La nuit est tombée vers dix heures. A minuit, nous sommes revenus ensemble au commissariat, selon la consigne. Il était heureux. Le temps avait passé vite. Sans compter qu’à ce qu’il paraît, on avait gagné dix francs de l’heure. A ne rien faire, qu’à bavarder, ça n’était pas si mal payé.
Les deux gardes de la rue Manin
20 août 1944 : Hier matin, rue Manin, sur le pont, j’avais remarqué deux sentinelles allemandes qui m’avaient semblé bien aventurées. Seul un imbécile avait pu les placer là où elles étaient, découvertes de tous les côtés. Il ne se peut pas que les deux hommes n’aient pas senti le danger. Avec leurs grenades au ceinturon, leur mitraillette dans les mains, ils étaient terrifiés, attendant la mort inévitable.
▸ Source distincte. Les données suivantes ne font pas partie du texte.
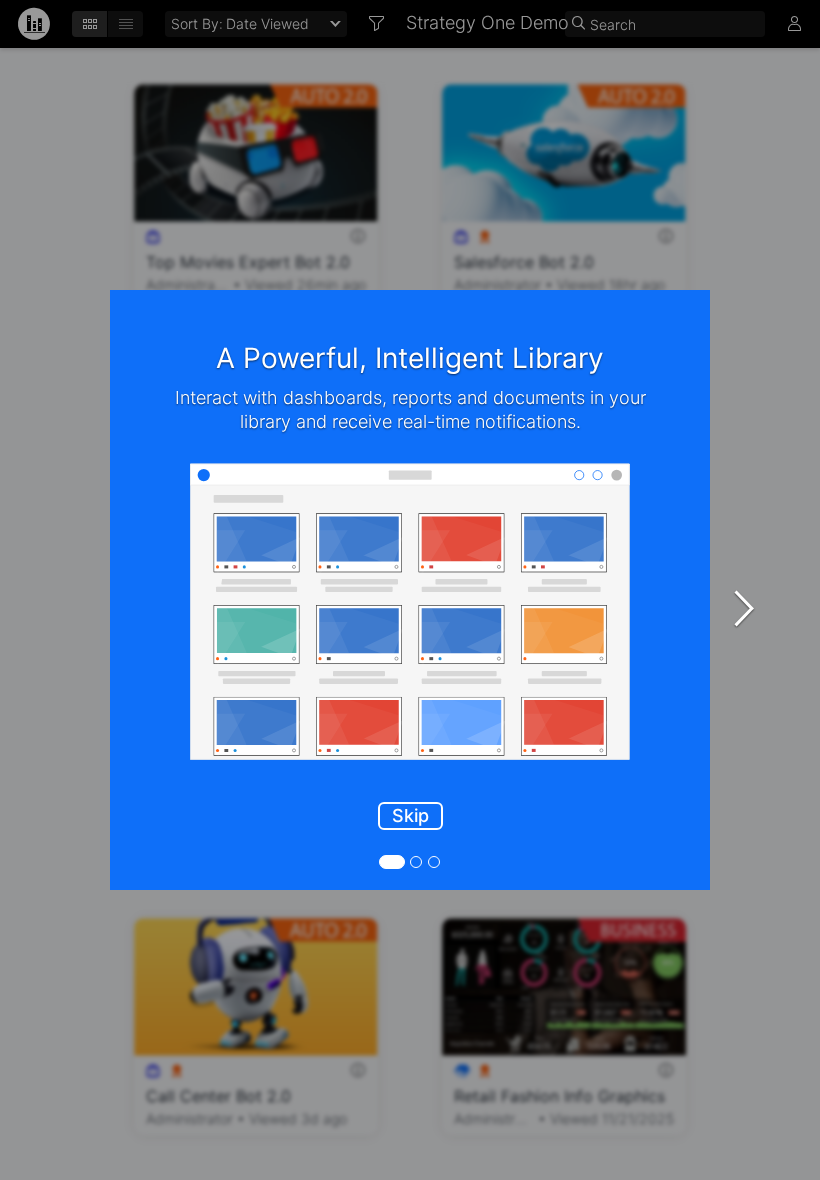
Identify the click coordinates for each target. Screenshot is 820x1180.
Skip (410, 815)
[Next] (744, 608)
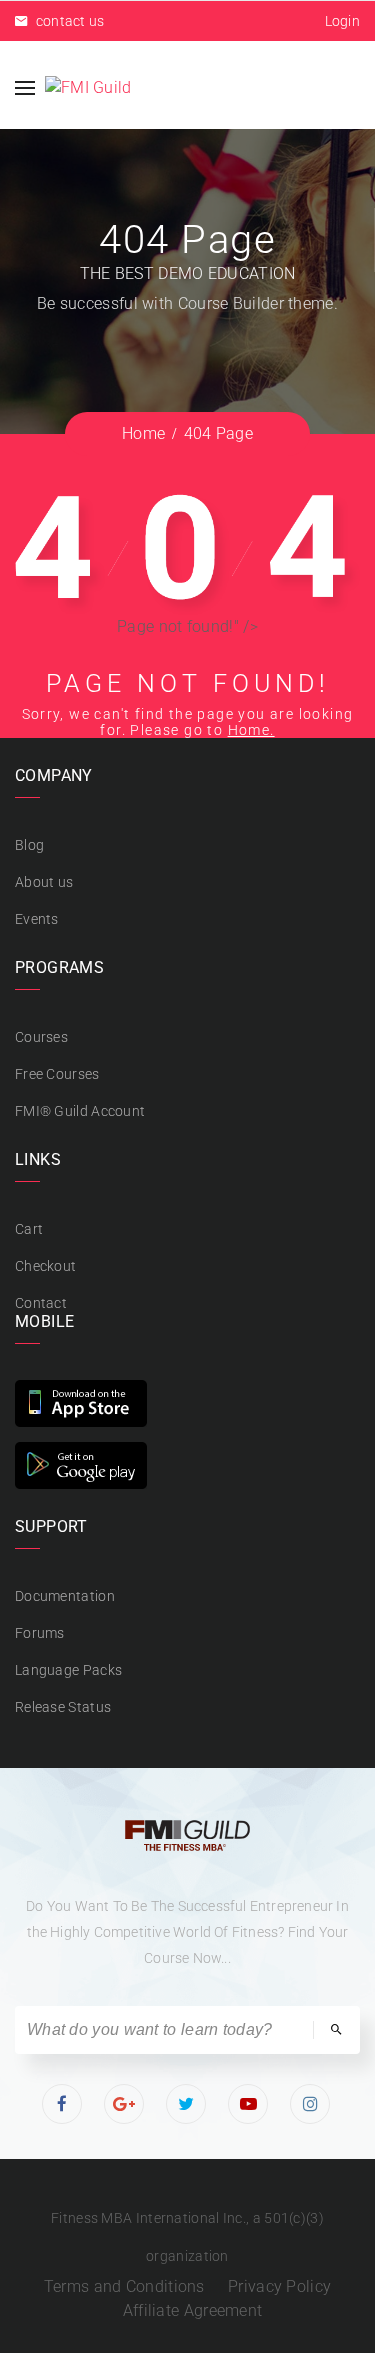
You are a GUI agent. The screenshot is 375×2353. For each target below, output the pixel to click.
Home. (251, 730)
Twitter (187, 2104)
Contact (41, 1303)
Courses (41, 1037)
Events (37, 919)
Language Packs (68, 1670)
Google (125, 2104)
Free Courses (57, 1074)
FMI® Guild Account (80, 1111)
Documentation (65, 1596)
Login (343, 21)
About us (44, 882)
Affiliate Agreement (193, 2310)
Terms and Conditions (124, 2286)
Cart (29, 1229)
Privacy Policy (279, 2286)
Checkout (45, 1266)
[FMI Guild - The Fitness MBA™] (88, 87)
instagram (311, 2104)
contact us (68, 21)
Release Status (63, 1707)
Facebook (63, 2104)
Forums (40, 1633)
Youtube (249, 2104)
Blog (29, 845)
Le passant à l’air indifférent qui, à travers sa poche, leur tirerait presque à bout portant, un coup de revolver. Dans des éclairs de conscience, ils pensaient à leur Saxe, à leur Thuringe, à leur femme, à leurs enfants, à leurs champs. Que faisaient-ils là, rue Manin, au milieu de cette foule qui ne les haïssait ni ne les aimait et ne pensait cependant qu’à les tuer ? Le soir, vers huit heures, ils sont morts. Je suis incapable de m’en réjouir et n’ai décidément pas l’âme guerrière. Mais je ne peux non plus oublier tous les crimes depuis cinq ans de ces valets stupides.